I tend to use a lot of lighting on everything I shoot. I’m not a natural light guy at all. Even my photos that look naturally lit, I promise have some sort of lighting added to them. I wanted my photos to have a hyper-realistic look to them, almost “cartoonish,” but still retaining human elements. I try to have some elements of humor to my pictures as well. I think humor can be an incredibly important tool to use when trying to relay a message to the viewer.
It appears that you tend to intentionally select “normal” every-day looking people, instead of “perfect” models. Is there a reason for that and how is working with untrained models different than professionals?
I like to shoot every-day people and make them look like superheroes. I use my friends for a lot of my shoots because it makes the shoots relaxed and fun. When it comes to shooting professional models, I will use them here and there, but often times for the story I’m trying to tell, the “perfect” model just doesn’t convey it well.
Do your clients tend to select you for your style and if so, how do you work with art directors to make it coincide with their needs?
Usually I am booked for my style. I’ve turned down bigger shoots, simply for the fact that they were hiring a guy with a camera as opposed to wanting to hire me, and because I’m pretty upfront with a “what you see is what you get” attitude. Art directors and I never really have any issues. If you’re hiring me, you know what to expect.
Your blog is an interesting mix of backstories to certain images you’ve created, product reviews, and thoughts on branding yourself. How effective has this been in bringing in new clients?
Blogs are so important. It’s a way of giving insight into who you are to potential clients. Let’s face it, a lot of times the best photographer for the job doesn’t get hired, but your personality and online presence gets you the work. Being able to reach out to clients and fans and discuss things related to photography in a open way like that is huge right now, and it helps other photographers too.
What tips could you give up-and-coming photographers entering today’s market that seems to demand expertise in both still and video production?
PRACTICE! Shoot things you care about, and things that excite you. Shoot things the way YOU want to shoot them. Find a niche, make it your own and stick to it. Do a couple jobs for free to get your feet wet.
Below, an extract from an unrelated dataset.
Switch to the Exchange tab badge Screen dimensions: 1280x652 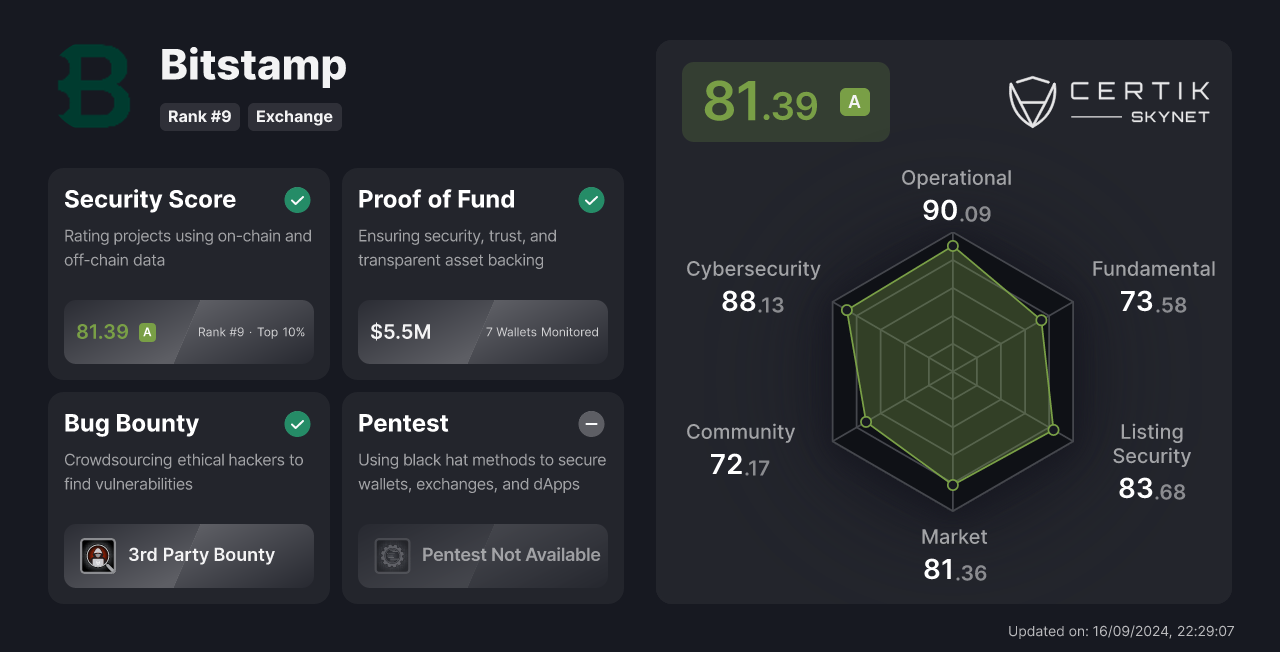[x=294, y=117]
Ah, I love Tamron’s stuff, especially their new line up of VC (vibration compensation) lenses. I had been using Tamron products for a while before I started working with them. I always found their lenses to be as sharp, if not sharper than everything else on the market, and for a much more reasonable price. Now with the VC feature, shooting video and getting great, smooth, stable shots is even easier. I tend to use their 24-70mm f/2.8 VC and their 90mm f/2.8 Macro VC the most for my photo and video needs.
Do you use the same camera for both still and video productions or do you prefer different cameras for each?
Usually yes, I shoot everything with my Canon 6D. I love the camera, a slightly smaller full-frame body with an awesome sensor, not to mention I use the camera’s Wi-Fi all the time for showing photos to clients on set. Occasionally a video project will call for a different camera, but generally I shoot everything on a DSLR.